I had my doubts about the Willow cutting I put in a pot two months ago. It was well rooted, but no buds when planted, as I was advised to remove the buds so the cutting continued strengthening its roots once in the ground. I planted ten more cuttings, well rooted in my yard, and cut the buds that sprouted while it was rooting in the water. You asked about why I removed the buds.
So...this morning I took the cutting out of the pot and the roots were gone. Even though the cutting was alive, having scratched the bark and saw green inside the branch, I had to know.
I had new cuttings ready to go with roots as well as buds, and popped one in a pot with miracle grow soil. Hoping to see different results with the new cutting since I left the buds on. I also took a 6 week old cutting from the ground in my yard, and again, so signs of roots. So I will replace the original 10 cuttings, that were rooted, (but I removed the buds) and will keep the buds on this time.

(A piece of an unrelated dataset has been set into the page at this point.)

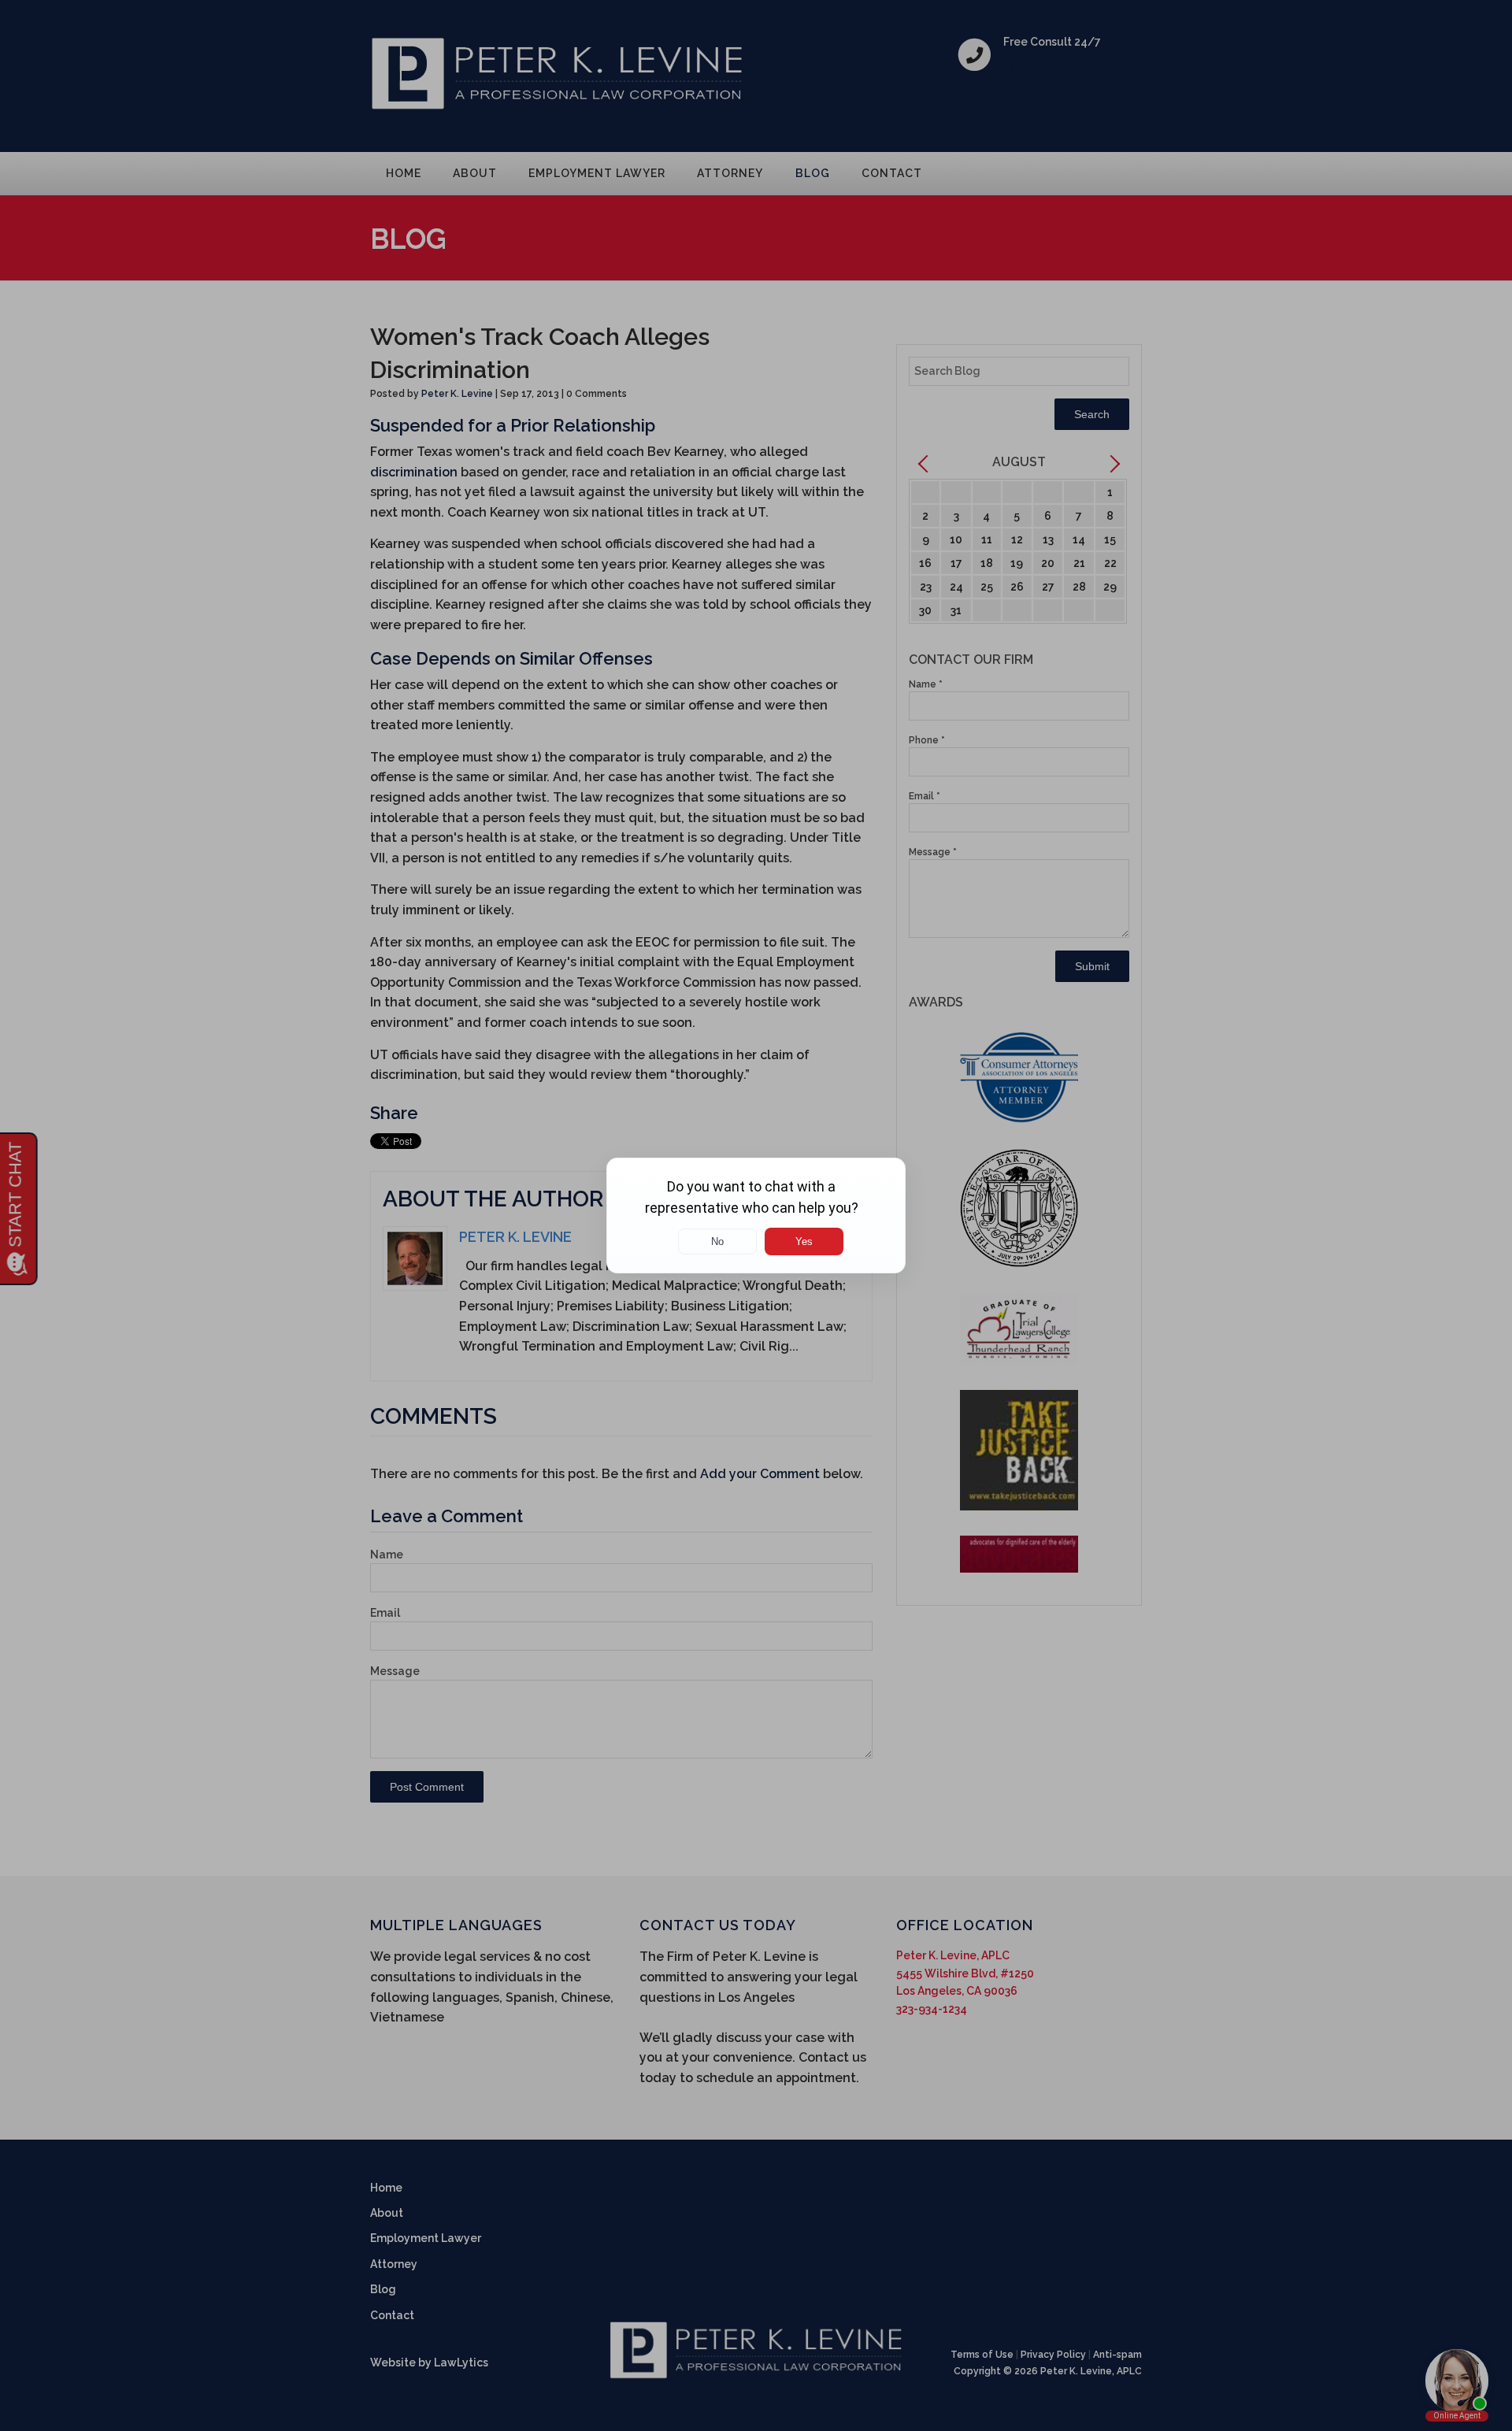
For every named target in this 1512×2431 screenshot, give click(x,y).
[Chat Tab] (756, 1215)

Hoping your way gives better results. The area in the yard that I put the cuttings is well prepped soil, as I had gardens in those areas. I water everyday, a good deep watering, to keep them wet.

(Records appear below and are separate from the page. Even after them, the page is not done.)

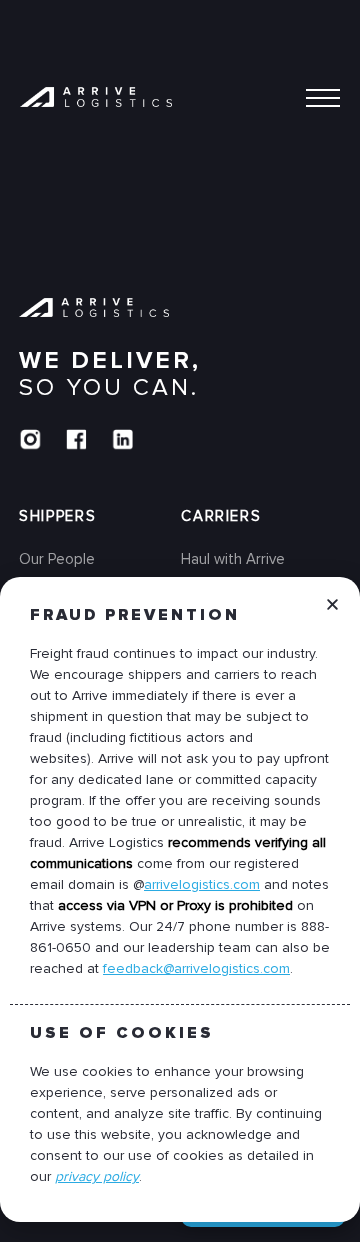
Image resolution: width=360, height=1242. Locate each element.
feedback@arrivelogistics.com (196, 968)
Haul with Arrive (233, 559)
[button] (332, 619)
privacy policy (97, 1176)
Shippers (57, 516)
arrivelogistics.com (202, 884)
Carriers (221, 516)
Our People (57, 559)
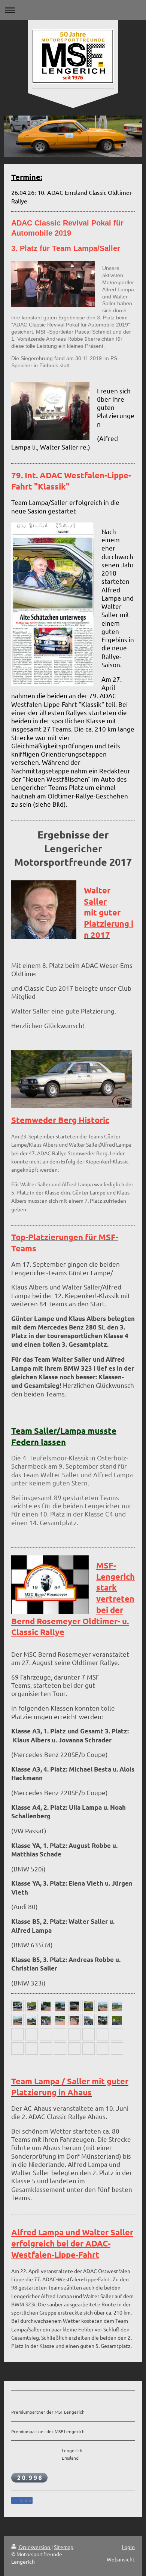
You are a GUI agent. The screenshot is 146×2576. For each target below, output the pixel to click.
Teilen (24, 2500)
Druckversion (34, 2546)
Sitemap (63, 2546)
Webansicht (121, 2559)
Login (128, 2546)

If I am missing anything, please let me know. Should I add fertilizer? I read they don't need it, as they make their own. Am I reading too much? LOL. I took the buds off the first batch because I read online that you want the cutting to use all its strength to establish a good rooting in the ground, so take the buds off so it concentrates solely on the roots. Well that didn't seem to work, as the roots never did establish itself anyway.
Any advice, words of wisdom? Am I the only person who managed to mess up a simple cutting? Seems you can't mess it up, but I did.
Just curious if leaving the buds on is what you did and you got results in doing so. Worse comes to worse, next spring I will just buy new willows, already potted and grown. I just wanted to try this one more time, your way.